Im Profisport nutzen Dir die
Meriten vergangener Tage nichts. Und in gewisser
Weise ist die Diskussion auch scheinheilig. Kein deutscher Topclub
kommt ohne
Investoren aus. Borussia Dortmund, der FC Bayern sind
Aktiengesellschaften, in
die große Daxkonzerne richtig viel Geld investiert haben. Ohne die
Engagements
von Bayer, VW, RB, Gazprom, wäre die Bundesliga auf einem Niveau
einer
Saure-Gurken-Liga. Andere arbeiten mit Genussscheinen, um mehr Kapital
zu
generieren. Die Romantik im Profifußball ist längst Geschichte. Es wird
zwar
immer mal wieder nette Ausreißer wie Darmstadt 98 oder Leicester
City in
England geben, aber sie alle holt die
Realität schnell ein, weil die nachhaltigen Ressourcen fehlen. Es ist
also eine
Grundsatzfrage: Gehe ich den Fußball-Kommerz mit oder nicht? Mache ich
das nicht,
darf ich aber im Umkehrschluss auch nicht mehr auf eine Renaissance des
OFC
hoffen.
Zum Thema Stadion: Das ist
zu heiß und öffentlich noch nicht kommuniziert.
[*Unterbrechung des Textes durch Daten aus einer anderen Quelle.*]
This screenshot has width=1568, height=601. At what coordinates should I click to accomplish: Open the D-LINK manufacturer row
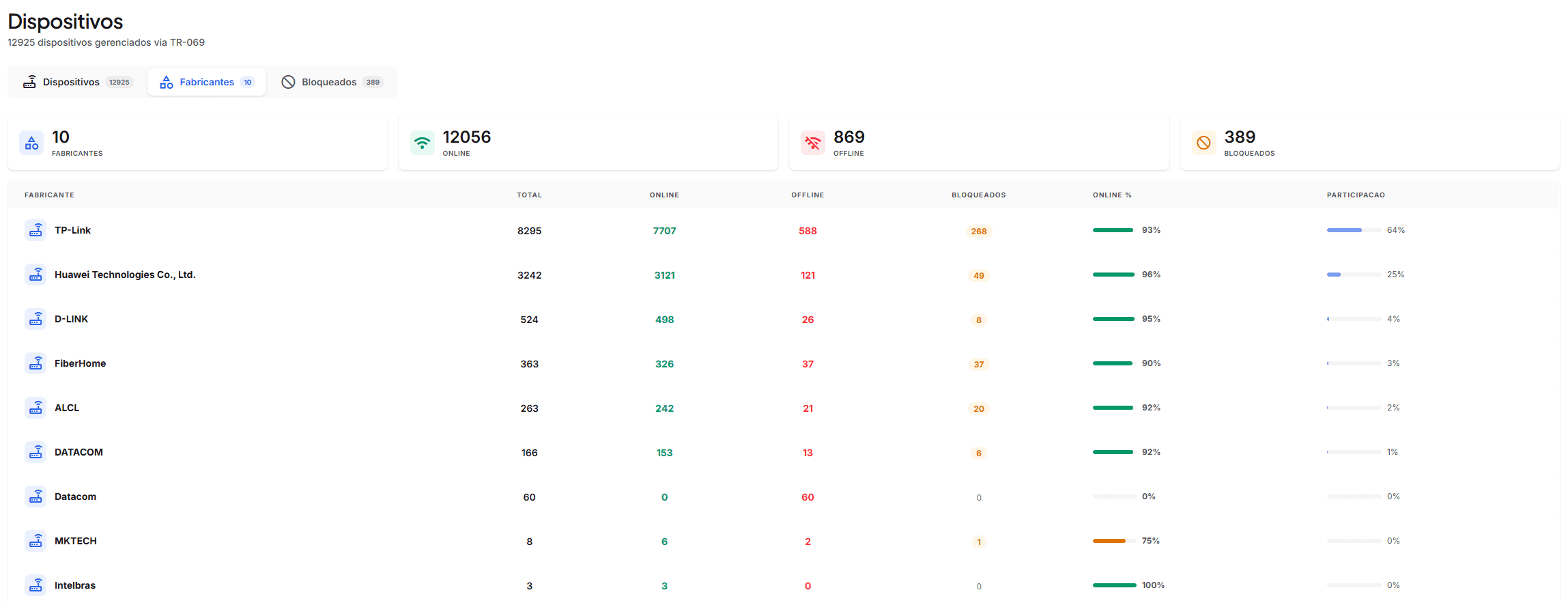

Insofern möchte ich dazu nicht ins Detail gehen. Nur so viel: Es werden
interessante Verhandlungen, in denen der OFC sicherlich auch um das ein
oder
andere Vermarktungsrecht kämpfen wird. Ziel muss es sein, bessere
Konditionen
zu erhalten. Generell ist das Stadion immer ein Thema, auch und gerade
bei
Investoren. Ein relativ neues Stadion mit guter Atmosphäre,
ausreichendem VIP-
und Business-Angebot und einem Anhang auf einer Gegengerade. Das sind
gute
Argumente.
Urs:
Na, das sind zum Abschluss dann doch mal positive
Neuigkeiten.
Jörg, ich Danke Dir für die vielen Einblicke und
die Zeit, die Du Dir genommen hast! Ich denke, dass die Tipper, die
dies
gelesen haben, nun manchen Zusammenhang besser verstehen
und unser Durchblick im„Kickers Chaos“ etwas
klarer geworden ist.
Weiter viel Erfolg bei Deiner interessanten Arbeit
und natürlich Gut Tipp!
Jörg:
Ich habe zu danken – vor
allem jenen, die das
Megagespräch bis zum Ende gelesen haben. Gut Tipp! Auch wenn mir das
Geheimnis
Deiner Tippkunst bisher verborgen blieb.